● **What to do**: Convert the lines below into a Markdown table with two columns, Index for the row number and Line for the line itself. Omit blank lines.

● **Given records**:
* * * * *

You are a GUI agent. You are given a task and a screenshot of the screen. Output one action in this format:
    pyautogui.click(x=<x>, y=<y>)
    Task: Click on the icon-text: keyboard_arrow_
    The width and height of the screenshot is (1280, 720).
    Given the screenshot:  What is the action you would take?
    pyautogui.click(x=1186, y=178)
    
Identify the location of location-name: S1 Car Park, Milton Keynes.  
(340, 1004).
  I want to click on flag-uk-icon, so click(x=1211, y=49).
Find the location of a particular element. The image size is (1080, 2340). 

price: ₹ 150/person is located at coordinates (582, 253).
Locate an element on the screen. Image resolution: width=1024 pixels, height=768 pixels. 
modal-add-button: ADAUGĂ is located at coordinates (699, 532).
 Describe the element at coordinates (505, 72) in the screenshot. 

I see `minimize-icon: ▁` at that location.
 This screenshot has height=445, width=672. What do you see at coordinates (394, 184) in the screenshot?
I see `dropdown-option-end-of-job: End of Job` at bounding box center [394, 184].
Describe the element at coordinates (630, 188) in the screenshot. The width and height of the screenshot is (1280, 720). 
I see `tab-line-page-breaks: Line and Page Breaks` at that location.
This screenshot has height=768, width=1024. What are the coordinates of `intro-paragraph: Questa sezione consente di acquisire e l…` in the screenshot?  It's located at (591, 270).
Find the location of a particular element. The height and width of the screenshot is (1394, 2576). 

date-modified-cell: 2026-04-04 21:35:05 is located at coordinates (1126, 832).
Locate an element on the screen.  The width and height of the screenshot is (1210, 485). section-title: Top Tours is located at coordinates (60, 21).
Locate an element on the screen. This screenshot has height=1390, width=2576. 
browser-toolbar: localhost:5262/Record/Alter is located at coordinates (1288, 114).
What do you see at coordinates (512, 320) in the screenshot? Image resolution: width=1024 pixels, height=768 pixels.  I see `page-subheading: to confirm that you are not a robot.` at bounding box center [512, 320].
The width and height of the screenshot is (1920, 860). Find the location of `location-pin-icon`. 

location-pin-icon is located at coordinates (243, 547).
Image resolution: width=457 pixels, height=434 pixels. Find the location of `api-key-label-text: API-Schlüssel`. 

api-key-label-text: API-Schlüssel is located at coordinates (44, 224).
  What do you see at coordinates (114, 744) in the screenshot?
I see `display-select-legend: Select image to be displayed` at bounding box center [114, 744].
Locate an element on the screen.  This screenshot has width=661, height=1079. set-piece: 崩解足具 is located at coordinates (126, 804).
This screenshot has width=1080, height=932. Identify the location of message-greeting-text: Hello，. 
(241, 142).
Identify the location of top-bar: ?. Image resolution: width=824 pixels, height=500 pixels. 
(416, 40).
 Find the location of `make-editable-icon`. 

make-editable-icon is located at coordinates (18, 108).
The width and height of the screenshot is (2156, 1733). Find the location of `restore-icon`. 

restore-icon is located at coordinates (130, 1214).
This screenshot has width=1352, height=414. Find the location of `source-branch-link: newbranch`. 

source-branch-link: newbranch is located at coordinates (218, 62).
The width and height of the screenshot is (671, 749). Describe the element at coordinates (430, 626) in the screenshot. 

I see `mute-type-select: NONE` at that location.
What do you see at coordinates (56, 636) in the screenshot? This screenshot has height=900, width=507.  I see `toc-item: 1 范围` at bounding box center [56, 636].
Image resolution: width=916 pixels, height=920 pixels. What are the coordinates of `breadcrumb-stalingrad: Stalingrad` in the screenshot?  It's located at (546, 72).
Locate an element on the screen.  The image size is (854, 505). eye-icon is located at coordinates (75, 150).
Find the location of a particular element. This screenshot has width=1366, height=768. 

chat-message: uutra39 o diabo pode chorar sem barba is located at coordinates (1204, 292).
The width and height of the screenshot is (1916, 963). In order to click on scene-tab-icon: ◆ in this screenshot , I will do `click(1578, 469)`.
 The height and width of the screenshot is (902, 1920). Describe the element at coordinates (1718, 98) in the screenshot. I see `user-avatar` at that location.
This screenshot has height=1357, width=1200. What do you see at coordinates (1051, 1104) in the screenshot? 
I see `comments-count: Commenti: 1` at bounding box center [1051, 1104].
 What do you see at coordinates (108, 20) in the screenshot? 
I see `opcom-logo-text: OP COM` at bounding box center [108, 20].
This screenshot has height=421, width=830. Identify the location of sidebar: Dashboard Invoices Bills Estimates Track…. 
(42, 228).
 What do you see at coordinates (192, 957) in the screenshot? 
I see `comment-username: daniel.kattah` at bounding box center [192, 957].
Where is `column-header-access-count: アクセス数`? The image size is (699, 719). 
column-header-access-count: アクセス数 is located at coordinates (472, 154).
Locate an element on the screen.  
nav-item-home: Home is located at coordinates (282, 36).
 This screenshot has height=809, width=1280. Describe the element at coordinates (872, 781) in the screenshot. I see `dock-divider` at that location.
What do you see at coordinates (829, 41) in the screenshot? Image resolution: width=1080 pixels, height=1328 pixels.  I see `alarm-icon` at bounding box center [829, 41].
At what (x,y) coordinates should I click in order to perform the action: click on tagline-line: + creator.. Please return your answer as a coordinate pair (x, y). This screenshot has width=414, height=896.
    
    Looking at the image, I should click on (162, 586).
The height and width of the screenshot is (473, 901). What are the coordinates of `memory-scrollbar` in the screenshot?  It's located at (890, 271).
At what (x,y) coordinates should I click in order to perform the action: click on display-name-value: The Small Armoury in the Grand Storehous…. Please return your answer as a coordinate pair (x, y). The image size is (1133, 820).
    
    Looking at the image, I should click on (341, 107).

* * * * *

● **Expected answer**:
| Index | Line |
|---|---|
| 1 | You are a GUI agent. You are given a task and a screenshot of the screen. Output one action in this format: |
| 2 |     pyautogui.click(x=<x>, y=<y>) |
| 3 |     Task: Click on the icon-text: keyboard_arrow_ |
| 4 |     The width and height of the screenshot is (1280, 720). |
| 5 |     Given the screenshot:  What is the action you would take? |
| 6 |     pyautogui.click(x=1186, y=178) |
| 7 | Identify the location of location-name: S1 Car Park, Milton Keynes.   |
| 8 | (340, 1004). |
| 9 |   I want to click on flag-uk-icon, so click(x=1211, y=49). |
| 10 | Find the location of a particular element. The image size is (1080, 2340).  |
| 11 | price: ₹ 150/person is located at coordinates (582, 253). |
| 12 | Locate an element on the screen. Image resolution: width=1024 pixels, height=768 pixels.  |
| 13 | modal-add-button: ADAUGĂ is located at coordinates (699, 532). |
| 14 |  Describe the element at coordinates (505, 72) in the screenshot.  |
| 15 | I see `minimize-icon: ▁` at that location. |
| 16 |  This screenshot has height=445, width=672. What do you see at coordinates (394, 184) in the screenshot? |
| 17 | I see `dropdown-option-end-of-job: End of Job` at bounding box center [394, 184]. |
| 18 | Describe the element at coordinates (630, 188) in the screenshot. The width and height of the screenshot is (1280, 720).  |
| 19 | I see `tab-line-page-breaks: Line and Page Breaks` at that location. |
| 20 | This screenshot has height=768, width=1024. What are the coordinates of `intro-paragraph: Questa sezione consente di acquisire e l…` in the screenshot?  It's located at (591, 270). |
| 21 | Find the location of a particular element. The height and width of the screenshot is (1394, 2576).  |
| 22 | date-modified-cell: 2026-04-04 21:35:05 is located at coordinates (1126, 832). |
| 23 | Locate an element on the screen.  The width and height of the screenshot is (1210, 485). section-title: Top Tours is located at coordinates (60, 21). |
| 24 | Locate an element on the screen. This screenshot has height=1390, width=2576.  |
| 25 | browser-toolbar: localhost:5262/Record/Alter is located at coordinates (1288, 114). |
| 26 | What do you see at coordinates (512, 320) in the screenshot? Image resolution: width=1024 pixels, height=768 pixels.  I see `page-subheading: to confirm that you are not a robot.` at bounding box center [512, 320]. |
| 27 | The width and height of the screenshot is (1920, 860). Find the location of `location-pin-icon`.  |
| 28 | location-pin-icon is located at coordinates (243, 547). |
| 29 | Image resolution: width=457 pixels, height=434 pixels. Find the location of `api-key-label-text: API-Schlüssel`.  |
| 30 | api-key-label-text: API-Schlüssel is located at coordinates (44, 224). |
| 31 |   What do you see at coordinates (114, 744) in the screenshot? |
| 32 | I see `display-select-legend: Select image to be displayed` at bounding box center [114, 744]. |
| 33 | Locate an element on the screen.  This screenshot has width=661, height=1079. set-piece: 崩解足具 is located at coordinates (126, 804). |
| 34 | This screenshot has width=1080, height=932. Identify the location of message-greeting-text: Hello，.  |
| 35 | (241, 142). |
| 36 | Identify the location of top-bar: ?. Image resolution: width=824 pixels, height=500 pixels.  |
| 37 | (416, 40). |
| 38 |  Find the location of `make-editable-icon`.  |
| 39 | make-editable-icon is located at coordinates (18, 108). |
| 40 | The width and height of the screenshot is (2156, 1733). Find the location of `restore-icon`.  |
| 41 | restore-icon is located at coordinates (130, 1214). |
| 42 | This screenshot has width=1352, height=414. Find the location of `source-branch-link: newbranch`.  |
| 43 | source-branch-link: newbranch is located at coordinates (218, 62). |
| 44 | The width and height of the screenshot is (671, 749). Describe the element at coordinates (430, 626) in the screenshot.  |
| 45 | I see `mute-type-select: NONE` at that location. |
| 46 | What do you see at coordinates (56, 636) in the screenshot? This screenshot has height=900, width=507.  I see `toc-item: 1 范围` at bounding box center [56, 636]. |
| 47 | Image resolution: width=916 pixels, height=920 pixels. What are the coordinates of `breadcrumb-stalingrad: Stalingrad` in the screenshot?  It's located at (546, 72). |
| 48 | Locate an element on the screen.  The image size is (854, 505). eye-icon is located at coordinates (75, 150). |
| 49 | Find the location of a particular element. This screenshot has width=1366, height=768.  |
| 50 | chat-message: uutra39 o diabo pode chorar sem barba is located at coordinates (1204, 292). |
| 51 | The width and height of the screenshot is (1916, 963). In order to click on scene-tab-icon: ◆ in this screenshot , I will do `click(1578, 469)`. |
| 52 |  The height and width of the screenshot is (902, 1920). Describe the element at coordinates (1718, 98) in the screenshot. I see `user-avatar` at that location. |
| 53 | This screenshot has height=1357, width=1200. What do you see at coordinates (1051, 1104) in the screenshot?  |
| 54 | I see `comments-count: Commenti: 1` at bounding box center [1051, 1104]. |
| 55 |  What do you see at coordinates (108, 20) in the screenshot?  |
| 56 | I see `opcom-logo-text: OP COM` at bounding box center [108, 20]. |
| 57 | This screenshot has height=421, width=830. Identify the location of sidebar: Dashboard Invoices Bills Estimates Track….  |
| 58 | (42, 228). |
| 59 |  What do you see at coordinates (192, 957) in the screenshot?  |
| 60 | I see `comment-username: daniel.kattah` at bounding box center [192, 957]. |
| 61 | Where is `column-header-access-count: アクセス数`? The image size is (699, 719).  |
| 62 | column-header-access-count: アクセス数 is located at coordinates (472, 154). |
| 63 | Locate an element on the screen.   |
| 64 | nav-item-home: Home is located at coordinates (282, 36). |
| 65 |  This screenshot has height=809, width=1280. Describe the element at coordinates (872, 781) in the screenshot. I see `dock-divider` at that location. |
| 66 | What do you see at coordinates (829, 41) in the screenshot? Image resolution: width=1080 pixels, height=1328 pixels.  I see `alarm-icon` at bounding box center [829, 41]. |
| 67 | At what (x,y) coordinates should I click in order to perform the action: click on tagline-line: + creator.. Please return your answer as a coordinate pair (x, y). This screenshot has width=414, height=896. |
| 68 |     Looking at the image, I should click on (162, 586). |
| 69 | The height and width of the screenshot is (473, 901). What are the coordinates of `memory-scrollbar` in the screenshot?  It's located at (890, 271). |
| 70 | At what (x,y) coordinates should I click in order to perform the action: click on display-name-value: The Small Armoury in the Grand Storehous…. Please return your answer as a coordinate pair (x, y). The image size is (1133, 820). |
| 71 |     Looking at the image, I should click on (341, 107). |